Sabrank Suparno
http://sastra-indonesia.com/
Jangan katakan “Wouw,” jika tidak terperangah dengan pemikiran Emha Ainun Nadjib pada pengajian Padhang mBulan edisi 30 September, 2012. Cak Nun melontarkan pertanyaan sederhana, “untuk siapakah Rasululloh mengadakan perang Khondak?” Cak Nun kemudian merangsang inti pertanyaan tersebut dengan beberapa pertanyaan pendukung/ pengembang.
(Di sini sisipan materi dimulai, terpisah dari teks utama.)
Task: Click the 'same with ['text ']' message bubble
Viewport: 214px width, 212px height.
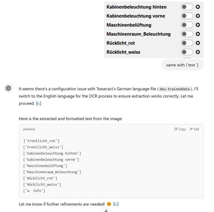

Misal, apakah perang khondak untuk negara-pan arabis, Iran, Syiria, Libanon, Mesir, Arab Saudi dll?
Perang khondak dalam sejarah Islam dikenal dengan istilah perang parit, yakni satu metode perang dengan menggali parit untuk menghadang atau menyulitkan keleluasaan gerak serang musuh. Takaran penggalian parit zaman Rasululloh bertujuan efektif untuk memutus transportasi darat yang zaman tersebut belum mengenal tekhnologi pesawat tempur. Zaman di mana alat pendukung utama pasukan perang masih mengandalkan kuda dan onta. Metode parit yang berbeda kondisi dengan darat efektif melumpuhkan lawan, baik dari strategi keleluasan hingga kemudahan mengincar identifikasi kejelasan lawan.
Perang parit zaman Rasul, pasukan Muslim bertahan dalam medan lingkaran parit. Sedang pasukan lawan berupaya masuk menyerang Muslim karena berkepentingan menghancurkan misi Islam. Di sinilah strategi Rasul dalam berperang teruji kecerdikannya, yakni parit sendiri (jublangan) menjadi kekuatan beratus kali lipat dibanding jumlah personil pasukan perang. Artinya sedikit pasukan dalam parit lebih mudah mengalahkan puluhan kali lipat jumlah pasukan di luar parit. Sebab pasukan di luar parit terkuras energinya ketika proses menyeberangi genangan air dalam parit.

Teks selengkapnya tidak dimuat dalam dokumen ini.